* _Exercise aim_
Please repeat exactly the lines below from the line with "Screen dimensions: 1109x792" to the line with "Image resolution: width=1024", including both, and leave out every picture.

* _Exercise materials_
::::::::

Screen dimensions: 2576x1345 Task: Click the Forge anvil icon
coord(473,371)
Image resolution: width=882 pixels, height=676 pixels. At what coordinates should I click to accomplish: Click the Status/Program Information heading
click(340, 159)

::::::::

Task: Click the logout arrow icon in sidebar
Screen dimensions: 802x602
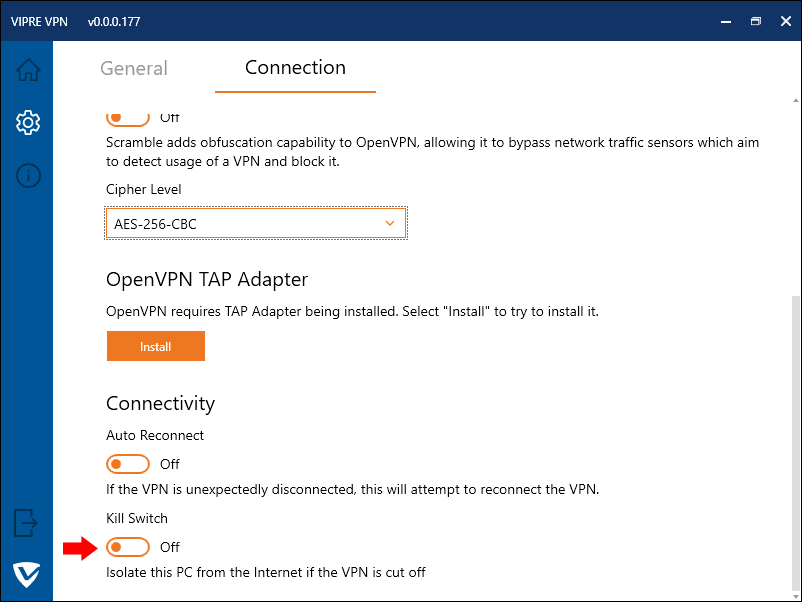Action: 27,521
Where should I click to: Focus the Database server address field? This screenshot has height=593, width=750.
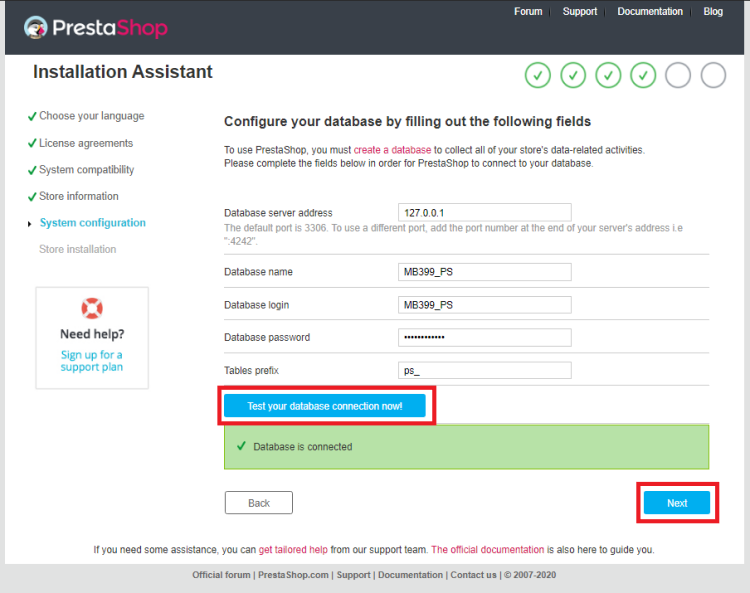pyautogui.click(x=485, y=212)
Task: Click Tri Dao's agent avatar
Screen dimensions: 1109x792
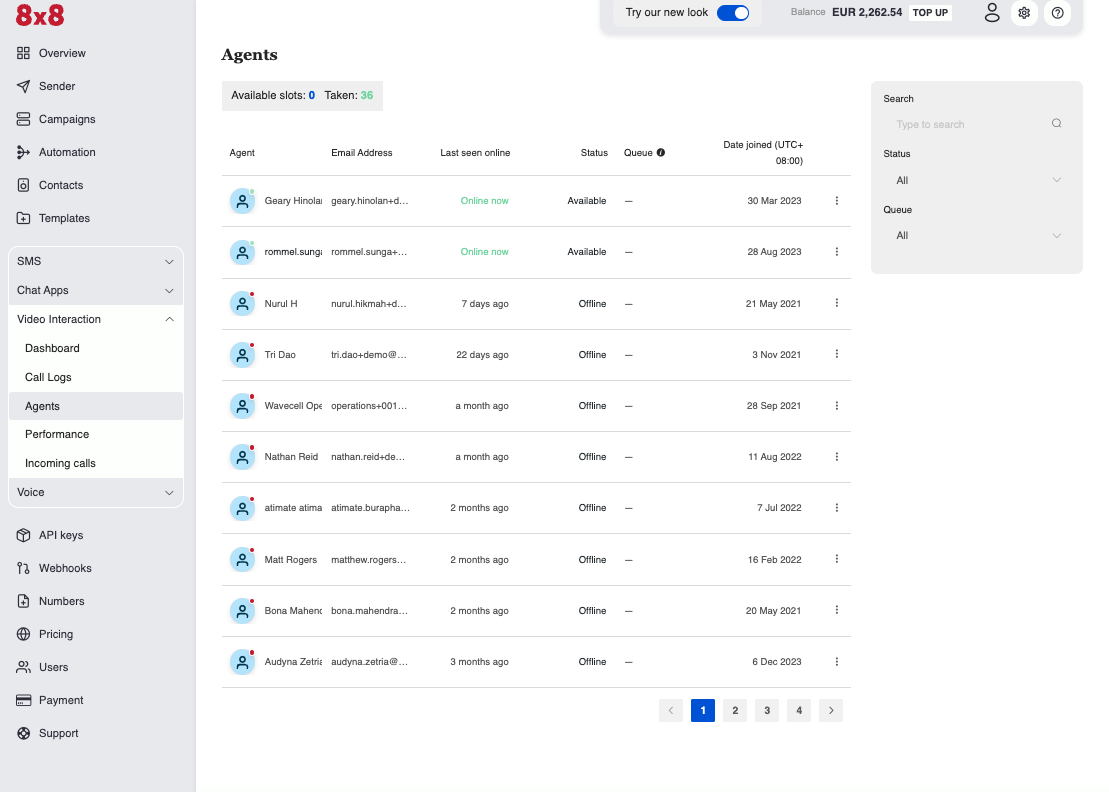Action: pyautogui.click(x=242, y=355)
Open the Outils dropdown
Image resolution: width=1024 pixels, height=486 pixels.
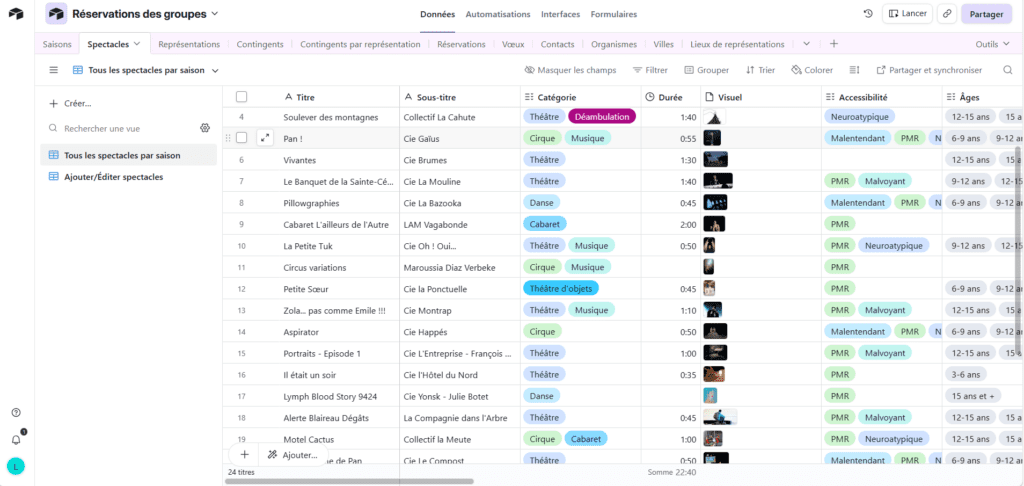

::::::::

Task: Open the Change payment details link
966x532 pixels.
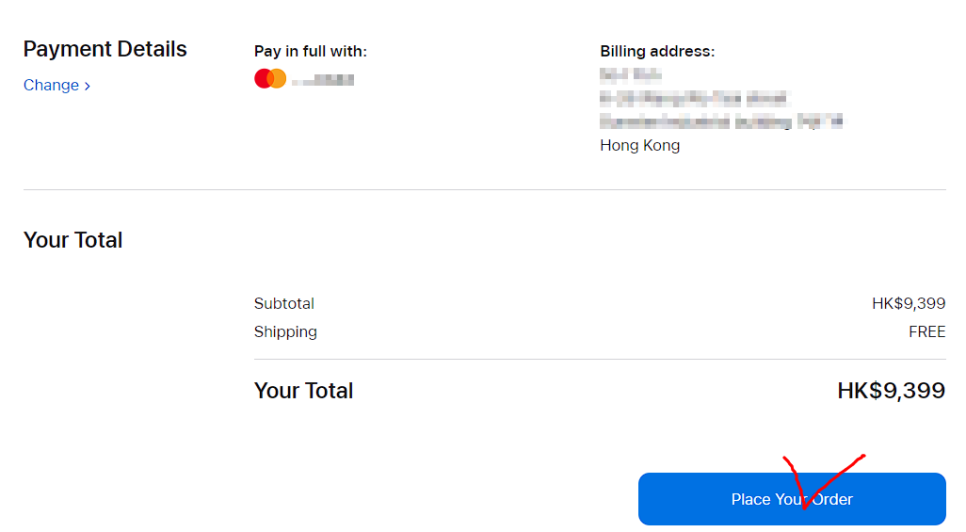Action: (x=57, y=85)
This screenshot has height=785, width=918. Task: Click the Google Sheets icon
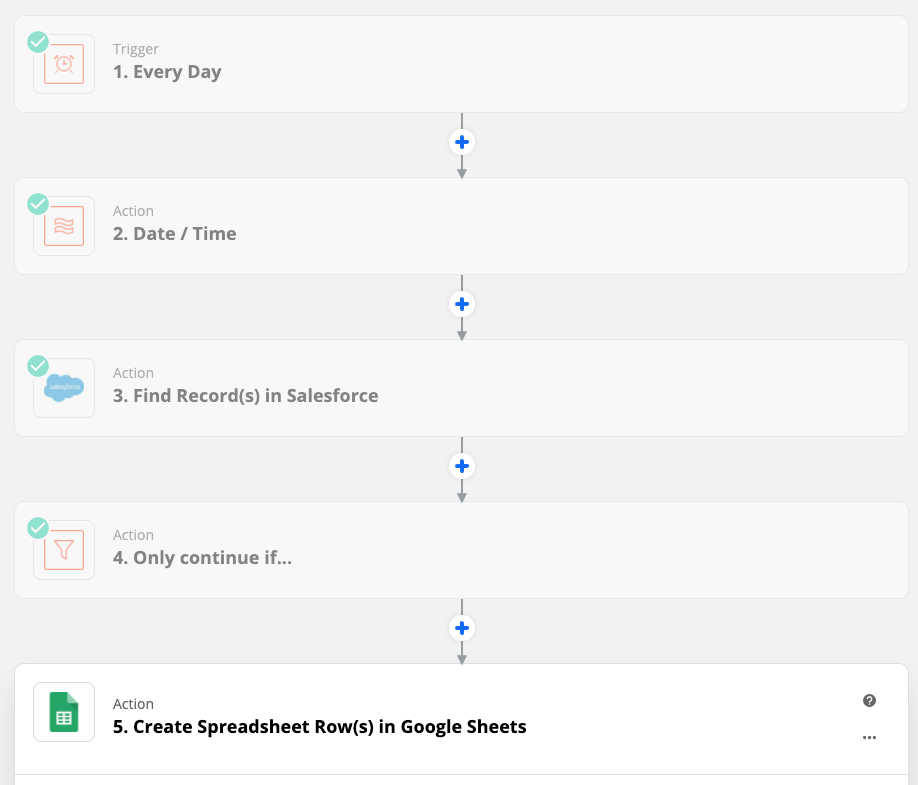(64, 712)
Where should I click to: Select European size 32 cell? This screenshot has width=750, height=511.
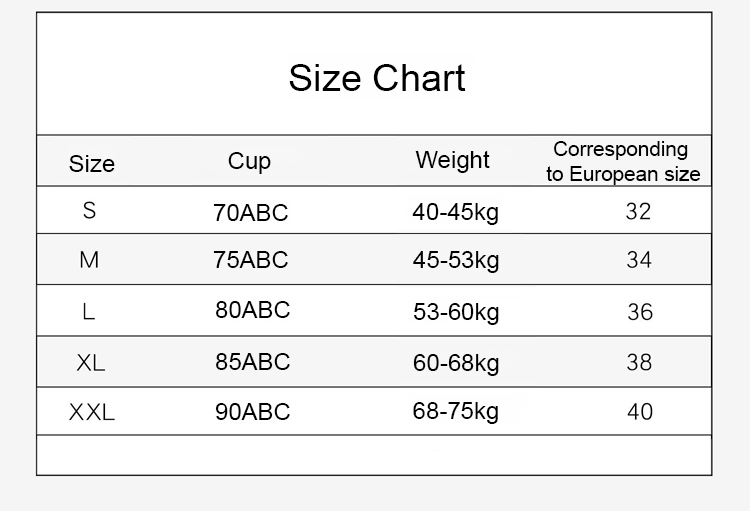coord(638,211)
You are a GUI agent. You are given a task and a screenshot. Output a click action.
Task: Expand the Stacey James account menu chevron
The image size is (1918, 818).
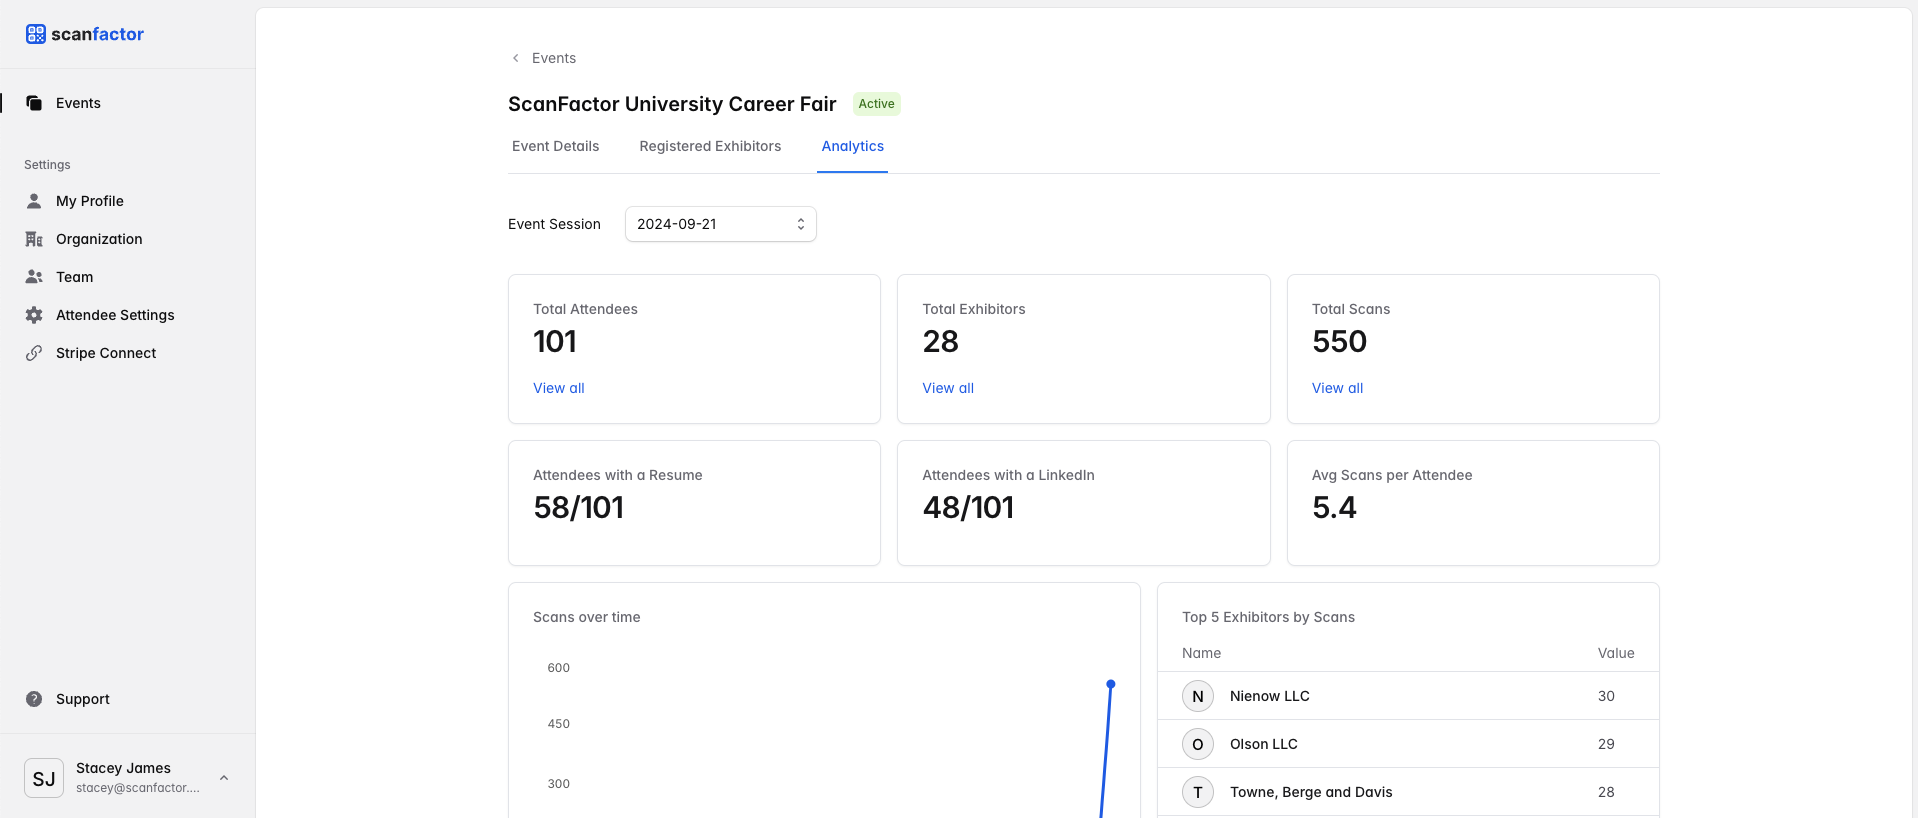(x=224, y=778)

::::::::

* _Answer for this exercise_
Screen dimensions: 1109x792
Action: pyautogui.click(x=242, y=355)
Open the Outils dropdown
Image resolution: width=1024 pixels, height=486 pixels.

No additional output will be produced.